PROBLEM TO SOLVE:
Produce as output only the lines below starting at the line with "480x621 pixels. How" and continuing through the line with "Choose the Cross", each one exactly as written.

Extracted records

────────────────────

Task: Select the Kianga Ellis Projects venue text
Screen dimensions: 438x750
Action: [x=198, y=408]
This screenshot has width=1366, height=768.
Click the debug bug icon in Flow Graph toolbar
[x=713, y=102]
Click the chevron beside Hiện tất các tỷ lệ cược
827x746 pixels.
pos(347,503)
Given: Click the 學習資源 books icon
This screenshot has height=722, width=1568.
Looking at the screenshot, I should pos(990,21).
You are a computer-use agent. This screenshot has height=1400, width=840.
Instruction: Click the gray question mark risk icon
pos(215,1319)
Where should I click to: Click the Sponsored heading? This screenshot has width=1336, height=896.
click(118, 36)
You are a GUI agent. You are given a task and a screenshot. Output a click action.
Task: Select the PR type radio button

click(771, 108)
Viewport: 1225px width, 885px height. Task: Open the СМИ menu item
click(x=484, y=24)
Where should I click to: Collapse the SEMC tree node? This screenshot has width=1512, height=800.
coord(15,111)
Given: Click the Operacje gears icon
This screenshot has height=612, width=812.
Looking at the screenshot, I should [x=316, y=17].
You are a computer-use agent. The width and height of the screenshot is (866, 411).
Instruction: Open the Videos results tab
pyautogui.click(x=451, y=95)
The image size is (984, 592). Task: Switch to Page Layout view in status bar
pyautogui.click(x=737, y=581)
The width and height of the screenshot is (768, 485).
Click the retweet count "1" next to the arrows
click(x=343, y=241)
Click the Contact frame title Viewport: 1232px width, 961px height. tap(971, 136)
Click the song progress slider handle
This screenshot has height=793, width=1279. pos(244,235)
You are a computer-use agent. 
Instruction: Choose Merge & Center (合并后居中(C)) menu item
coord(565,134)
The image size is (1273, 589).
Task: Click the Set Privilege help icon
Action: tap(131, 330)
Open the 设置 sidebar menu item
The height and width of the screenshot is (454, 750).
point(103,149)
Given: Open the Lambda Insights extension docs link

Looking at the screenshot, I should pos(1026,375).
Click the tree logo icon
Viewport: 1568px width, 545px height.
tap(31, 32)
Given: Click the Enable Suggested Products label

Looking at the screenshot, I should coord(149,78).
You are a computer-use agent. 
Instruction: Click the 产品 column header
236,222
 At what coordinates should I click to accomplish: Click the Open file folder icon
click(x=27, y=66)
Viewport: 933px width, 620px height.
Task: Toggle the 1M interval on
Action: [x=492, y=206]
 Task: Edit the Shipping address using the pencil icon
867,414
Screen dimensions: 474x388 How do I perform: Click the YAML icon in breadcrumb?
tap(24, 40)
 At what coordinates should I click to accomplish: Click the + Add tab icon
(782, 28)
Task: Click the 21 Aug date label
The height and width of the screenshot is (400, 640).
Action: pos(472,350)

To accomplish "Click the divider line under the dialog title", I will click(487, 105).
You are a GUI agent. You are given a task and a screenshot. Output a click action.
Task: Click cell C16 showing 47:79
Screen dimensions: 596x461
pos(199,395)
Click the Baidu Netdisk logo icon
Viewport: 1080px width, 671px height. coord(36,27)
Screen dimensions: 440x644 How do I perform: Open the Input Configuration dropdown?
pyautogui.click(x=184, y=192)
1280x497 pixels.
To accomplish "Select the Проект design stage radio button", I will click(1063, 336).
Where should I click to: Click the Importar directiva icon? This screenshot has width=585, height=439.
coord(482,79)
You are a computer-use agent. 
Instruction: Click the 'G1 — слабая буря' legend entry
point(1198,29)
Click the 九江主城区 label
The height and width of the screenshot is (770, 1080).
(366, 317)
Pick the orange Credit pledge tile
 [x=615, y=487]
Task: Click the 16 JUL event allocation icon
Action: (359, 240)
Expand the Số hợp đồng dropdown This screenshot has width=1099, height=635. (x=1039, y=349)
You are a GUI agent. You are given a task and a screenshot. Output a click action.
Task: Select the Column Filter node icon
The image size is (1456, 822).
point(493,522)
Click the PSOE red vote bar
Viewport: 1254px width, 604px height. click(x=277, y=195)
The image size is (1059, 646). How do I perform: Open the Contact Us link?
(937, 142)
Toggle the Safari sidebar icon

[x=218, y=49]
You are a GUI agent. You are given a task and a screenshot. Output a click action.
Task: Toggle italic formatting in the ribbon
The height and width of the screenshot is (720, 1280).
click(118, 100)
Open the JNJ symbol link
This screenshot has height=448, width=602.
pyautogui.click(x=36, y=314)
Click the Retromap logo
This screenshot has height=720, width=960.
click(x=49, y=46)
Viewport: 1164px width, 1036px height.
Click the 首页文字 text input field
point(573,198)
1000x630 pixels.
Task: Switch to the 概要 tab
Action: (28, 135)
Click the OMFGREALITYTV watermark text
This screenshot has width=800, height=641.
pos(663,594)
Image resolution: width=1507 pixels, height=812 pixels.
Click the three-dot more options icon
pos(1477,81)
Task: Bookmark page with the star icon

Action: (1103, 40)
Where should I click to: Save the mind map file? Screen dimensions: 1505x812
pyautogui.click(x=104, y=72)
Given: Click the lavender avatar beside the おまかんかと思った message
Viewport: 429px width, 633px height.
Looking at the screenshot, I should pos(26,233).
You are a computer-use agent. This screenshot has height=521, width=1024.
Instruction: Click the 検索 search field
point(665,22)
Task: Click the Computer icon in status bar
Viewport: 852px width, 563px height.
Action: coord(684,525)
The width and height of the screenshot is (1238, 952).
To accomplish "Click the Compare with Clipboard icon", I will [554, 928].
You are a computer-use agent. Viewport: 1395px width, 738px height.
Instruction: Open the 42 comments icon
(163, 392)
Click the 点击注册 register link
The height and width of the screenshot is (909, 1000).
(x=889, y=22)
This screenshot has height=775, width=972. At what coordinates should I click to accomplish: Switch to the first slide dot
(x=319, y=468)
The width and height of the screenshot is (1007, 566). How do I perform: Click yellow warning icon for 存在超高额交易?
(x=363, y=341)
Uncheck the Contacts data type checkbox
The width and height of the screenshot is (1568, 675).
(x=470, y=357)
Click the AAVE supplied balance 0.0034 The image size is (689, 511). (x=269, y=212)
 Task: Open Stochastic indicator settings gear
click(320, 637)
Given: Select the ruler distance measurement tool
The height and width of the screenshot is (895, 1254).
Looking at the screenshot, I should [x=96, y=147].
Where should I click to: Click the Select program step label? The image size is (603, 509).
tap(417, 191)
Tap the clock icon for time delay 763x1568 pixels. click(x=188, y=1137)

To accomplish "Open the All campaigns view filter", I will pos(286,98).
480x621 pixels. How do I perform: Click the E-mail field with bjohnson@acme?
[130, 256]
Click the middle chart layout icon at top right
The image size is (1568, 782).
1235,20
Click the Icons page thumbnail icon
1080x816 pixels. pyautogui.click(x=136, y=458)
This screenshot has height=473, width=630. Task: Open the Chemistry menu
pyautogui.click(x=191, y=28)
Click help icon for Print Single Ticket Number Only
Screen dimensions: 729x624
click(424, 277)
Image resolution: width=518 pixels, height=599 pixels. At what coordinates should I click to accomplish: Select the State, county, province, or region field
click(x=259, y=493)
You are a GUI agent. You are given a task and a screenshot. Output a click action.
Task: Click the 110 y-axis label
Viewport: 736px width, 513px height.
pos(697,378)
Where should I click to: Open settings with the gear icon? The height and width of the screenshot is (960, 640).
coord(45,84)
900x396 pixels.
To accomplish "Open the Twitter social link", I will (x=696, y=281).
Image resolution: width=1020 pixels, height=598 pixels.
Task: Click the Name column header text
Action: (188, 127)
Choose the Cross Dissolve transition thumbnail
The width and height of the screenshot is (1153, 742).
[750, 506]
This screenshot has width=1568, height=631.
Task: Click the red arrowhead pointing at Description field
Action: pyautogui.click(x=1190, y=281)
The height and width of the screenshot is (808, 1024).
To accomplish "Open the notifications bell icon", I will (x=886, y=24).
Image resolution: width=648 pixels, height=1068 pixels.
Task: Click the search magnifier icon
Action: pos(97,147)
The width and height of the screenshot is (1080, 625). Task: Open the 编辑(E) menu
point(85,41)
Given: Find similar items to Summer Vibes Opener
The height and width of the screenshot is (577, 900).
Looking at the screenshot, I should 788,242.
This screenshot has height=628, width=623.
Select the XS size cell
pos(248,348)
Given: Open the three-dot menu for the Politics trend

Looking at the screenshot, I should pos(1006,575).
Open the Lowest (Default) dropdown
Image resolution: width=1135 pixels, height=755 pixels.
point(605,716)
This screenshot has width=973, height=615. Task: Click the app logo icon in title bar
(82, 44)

────────────────────

ANSWER SPACE:
480x621 pixels. How do I perform: Click the E-mail field with bjohnson@acme?
[130, 256]
Click the middle chart layout icon at top right
The image size is (1568, 782).
1235,20
Click the Icons page thumbnail icon
1080x816 pixels. pyautogui.click(x=136, y=458)
This screenshot has height=473, width=630. Task: Open the Chemistry menu
pyautogui.click(x=191, y=28)
Click help icon for Print Single Ticket Number Only
Screen dimensions: 729x624
click(424, 277)
Image resolution: width=518 pixels, height=599 pixels. At what coordinates should I click to accomplish: Select the State, county, province, or region field
click(x=259, y=493)
You are a GUI agent. You are given a task and a screenshot. Output a click action.
Task: Click the 110 y-axis label
Viewport: 736px width, 513px height.
pos(697,378)
Where should I click to: Open settings with the gear icon? The height and width of the screenshot is (960, 640).
coord(45,84)
900x396 pixels.
To accomplish "Open the Twitter social link", I will (x=696, y=281).
Image resolution: width=1020 pixels, height=598 pixels.
Task: Click the Name column header text
Action: (188, 127)
Choose the Cross Dissolve transition thumbnail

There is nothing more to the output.